IoT(Internet of Things)は、モノのインターネットと言われます。ただ、その定義は曖昧です。IoTの定義を考察するためだけに、86ページにも及ぶ資料があるほどです。
Towards a definition of the Internet of Things(IoT)
http://iot.ieee.org/images/files/pdf/IEEE_IoT_Towards_D efinition_Internet_of_Things_Revision1_27MAY15.pdf
2つのIoT
IoTは、大きく2つの意味で用いられます。1つは、クラウドやサーバ上のAIで高度な処理を行い、その結果をスマートフォンなどで可視化するようなシンプルな仕組みです。例えば、目的地までの経路検索などが代表的な例です。
もう1つは、産業やシステムをモノとして捉え、それらをつないで異なる技術分野や産業分野を統合するものです。
GE社は、Predixと呼ばれるIoTの産業機器向けプラットフォームを提供していますが、その説明の文章が、このような大規模なIoTをうまく表しています。
Industrial Internet of Things(IIoT)は、マスメディア等で言われているIoTとは大きく異なる。IIoTは、ポットや目覚まし時計用ではない。
GE Predix Architecture and Services
https://d154rjc49kgakj.cloudfront.net/GE_Predix_Architecture_and_Services-20161128.pdf
このような大掛かりなシステムをつなごうとした時、実際にはどうやってつなげば良いのか悩みますが、それぞれのシステムが公開するAPI(Application Programming Interface)同士ををつなぎ合わせると考えるとイメージが具体的になります。
IoTとAPI
APIは、ソフトウェアの世界で用いられる言葉です。あるソフトウェアとソフトウェアをつなぐ時、それぞれのソフトウェアの詳細を完全に把握しようとすると、とても大変です。その代わりとして、つなぐ時に最低限知っておくべき決まりごとだけを情報として公開し、それにさえ従えば目的通りにソフトウェアをつなぐことができるようにしたものがAPIです。

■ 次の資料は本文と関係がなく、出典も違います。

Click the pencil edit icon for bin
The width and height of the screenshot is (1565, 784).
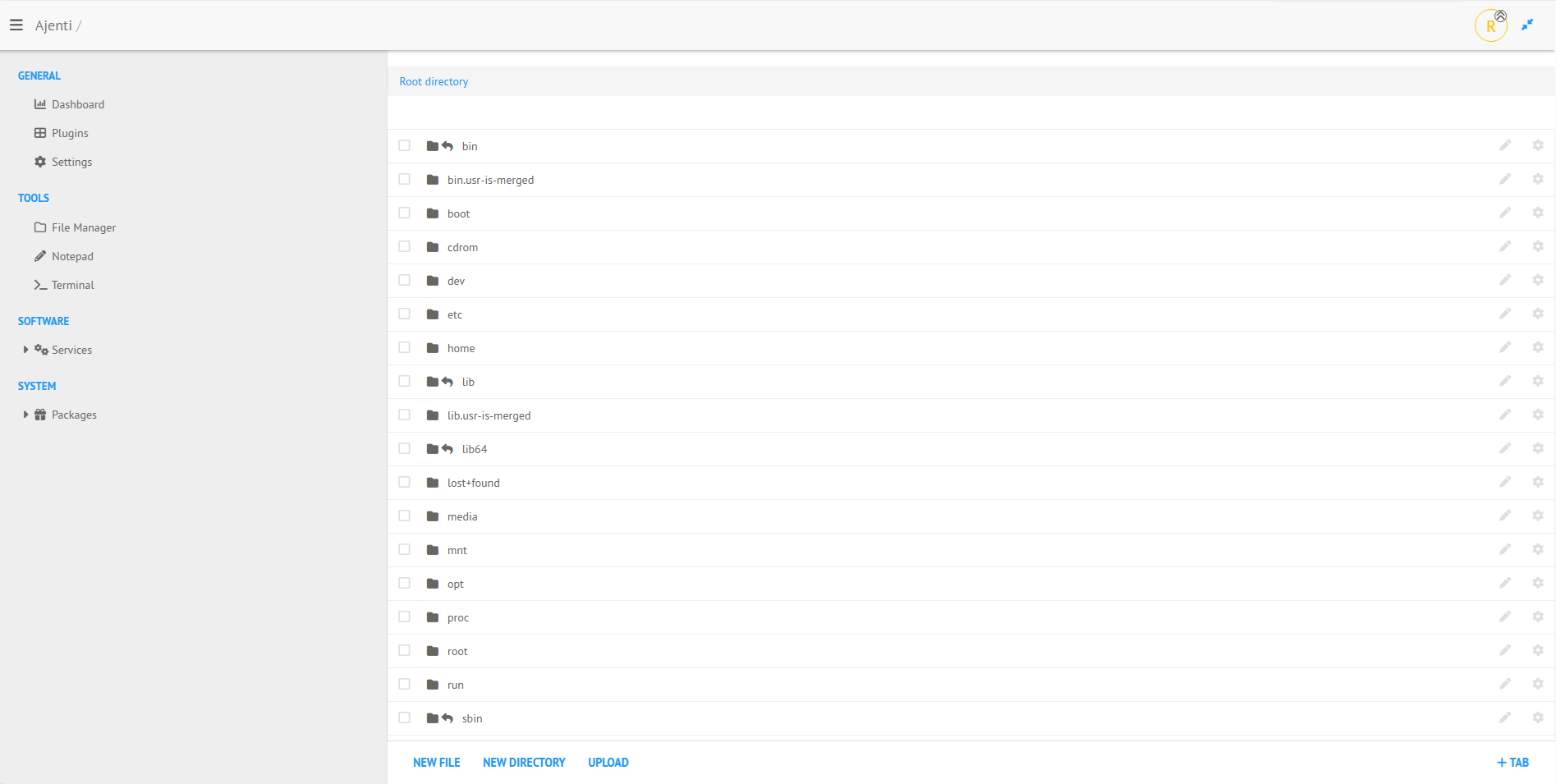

IoTでシステムや産業をモノとして捉え、それらをつなぐ時、各システムや産業が公開するAPIの情報だけに注意してつなぎ合わせれば、複雑なシステムも容易に実現できます。例えば、これまではそれぞれの産業分野で保有していた、あまり明確ではないビジネスの慣例なども、APIという機能である程度明確になるかもしれません。そういった意味で、確かにIoTは世の中を変えるかもしれません。
オープンデータとAPI
このような、APIを通した情報提供の取り組みの1つに、自治体のオープンデータがあります。
自治体の公共データを随時公開するオープンデータサイトです。
自治体オープンデータ自治体の公共データを随時公開するオープンデータサイトです。
このサイトでは、福岡市や北九州市の統計情報などが公開されています。過去に集計した静的なデータだけではなく、動的なデータも公開されています。動的なデータとしては、例えば1時間ごとの福岡市内16箇所の直近48時間の大気環境測定データが公開されています。
動的なデータのAPIとIoT
動的なAPIを利用して複数の産業システムを接続すれば、いろいろなことが行えます。例えば、電車の混雑度の動的なデータから、その混雑度に応じて運賃を動的に変更することも技術的には可能でしょう(ただ、技術的には可能であっても、社会に受け入れられるかどうかは別の話ですが)。
動的なデータを使ったIoTは、世の中の無駄をなくし、効率的で便利な社会を実現するでしょう。しかし、このような効率的で余裕のないシステムは、ある突発的なデータによって、リーマンショックのような予測不能な連鎖反応を引き起こす可能性もはらんでいます。また、それ自体は何でもない平凡なちょっとしたデータの変化が、何かの緊急システムに影響を与える可能性もゼロではありません。